I have missed DC so much when they’re not here. Christmas Day was only for 4 hours of not being with me and I sobbed. Then they’ve been gone for another 2 nights and declined invites to things as just couldn’t face socialising and/or crying amongst happy families.
Ironically not missing STBEH other than the conversation/ companionship. We’d talk about our families and get each others’ family dynamics etc, validating one another. I’ve not had that this year and felt pretty alone considering I have a huge network of support.
Why the hell has this anxiety come back? I hate the physical symptoms, I just can’t control it. I don’t think it helped me going on a play date yesterday and explaining to the mum I was with what had happened. I relived it again, and it caught me off guard. Won’t be doing that again.

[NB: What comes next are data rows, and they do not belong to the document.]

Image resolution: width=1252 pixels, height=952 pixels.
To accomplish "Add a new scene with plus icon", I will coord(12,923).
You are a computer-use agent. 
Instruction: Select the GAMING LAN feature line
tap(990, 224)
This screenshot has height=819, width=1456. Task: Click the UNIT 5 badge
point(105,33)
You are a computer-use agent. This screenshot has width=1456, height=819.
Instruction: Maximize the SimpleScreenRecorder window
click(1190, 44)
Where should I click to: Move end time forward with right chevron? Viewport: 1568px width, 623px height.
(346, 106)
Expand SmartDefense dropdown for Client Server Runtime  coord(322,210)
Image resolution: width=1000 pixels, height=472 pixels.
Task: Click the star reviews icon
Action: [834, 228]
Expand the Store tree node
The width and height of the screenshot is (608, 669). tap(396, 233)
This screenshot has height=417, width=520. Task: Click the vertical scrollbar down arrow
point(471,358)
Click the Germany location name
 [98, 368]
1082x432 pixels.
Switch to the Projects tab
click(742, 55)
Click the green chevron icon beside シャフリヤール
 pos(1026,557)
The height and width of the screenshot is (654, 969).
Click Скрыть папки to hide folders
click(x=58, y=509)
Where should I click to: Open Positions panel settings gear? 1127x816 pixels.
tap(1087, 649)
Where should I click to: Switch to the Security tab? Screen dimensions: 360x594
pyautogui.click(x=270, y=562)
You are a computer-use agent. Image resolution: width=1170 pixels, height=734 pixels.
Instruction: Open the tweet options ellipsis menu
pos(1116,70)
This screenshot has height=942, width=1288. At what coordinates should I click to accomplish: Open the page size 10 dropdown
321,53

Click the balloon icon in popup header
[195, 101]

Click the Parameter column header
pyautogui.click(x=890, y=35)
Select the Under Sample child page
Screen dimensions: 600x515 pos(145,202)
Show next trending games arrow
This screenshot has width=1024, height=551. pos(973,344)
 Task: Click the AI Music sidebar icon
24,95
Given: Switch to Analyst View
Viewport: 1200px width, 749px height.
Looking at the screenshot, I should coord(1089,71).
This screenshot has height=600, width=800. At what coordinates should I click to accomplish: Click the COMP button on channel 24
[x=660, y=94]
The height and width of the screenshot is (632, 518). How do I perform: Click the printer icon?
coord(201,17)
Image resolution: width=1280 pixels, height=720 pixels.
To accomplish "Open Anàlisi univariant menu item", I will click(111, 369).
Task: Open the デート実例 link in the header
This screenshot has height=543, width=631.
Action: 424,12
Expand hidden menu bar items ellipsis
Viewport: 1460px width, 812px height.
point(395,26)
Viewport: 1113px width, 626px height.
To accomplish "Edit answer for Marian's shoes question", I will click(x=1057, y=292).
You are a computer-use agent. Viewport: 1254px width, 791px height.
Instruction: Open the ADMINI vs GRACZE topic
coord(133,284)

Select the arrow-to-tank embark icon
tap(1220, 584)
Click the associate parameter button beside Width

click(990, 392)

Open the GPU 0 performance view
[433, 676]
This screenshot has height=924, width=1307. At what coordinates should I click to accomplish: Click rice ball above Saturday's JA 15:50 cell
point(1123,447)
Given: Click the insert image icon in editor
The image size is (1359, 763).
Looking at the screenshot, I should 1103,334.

I still keep thinking how he could cheat. How he broke my trust and our vows when he said he’d never do that. We’d talked about cheating - he’s not a serial cheater at all, it wasn’t a physical affair either, so some would argue less bothering. But it’s bothered me. Their messages I read were so intimate and passionate, they’re engrained in my brain and it hurts. He knows he’s hurt me, said sorry a few times the first week, and then moved on, progressed mediation and he’s exited our marriage quicker than anything. It’s just sad. Really sad after 17 years.
I keep thinking I’m going to bump into the OW (highly likely due to where she works) and that’s setting me off too. I went to buy something on Facebook market place and realised it’s near where she lives so didn’t get it. How stupid is that?!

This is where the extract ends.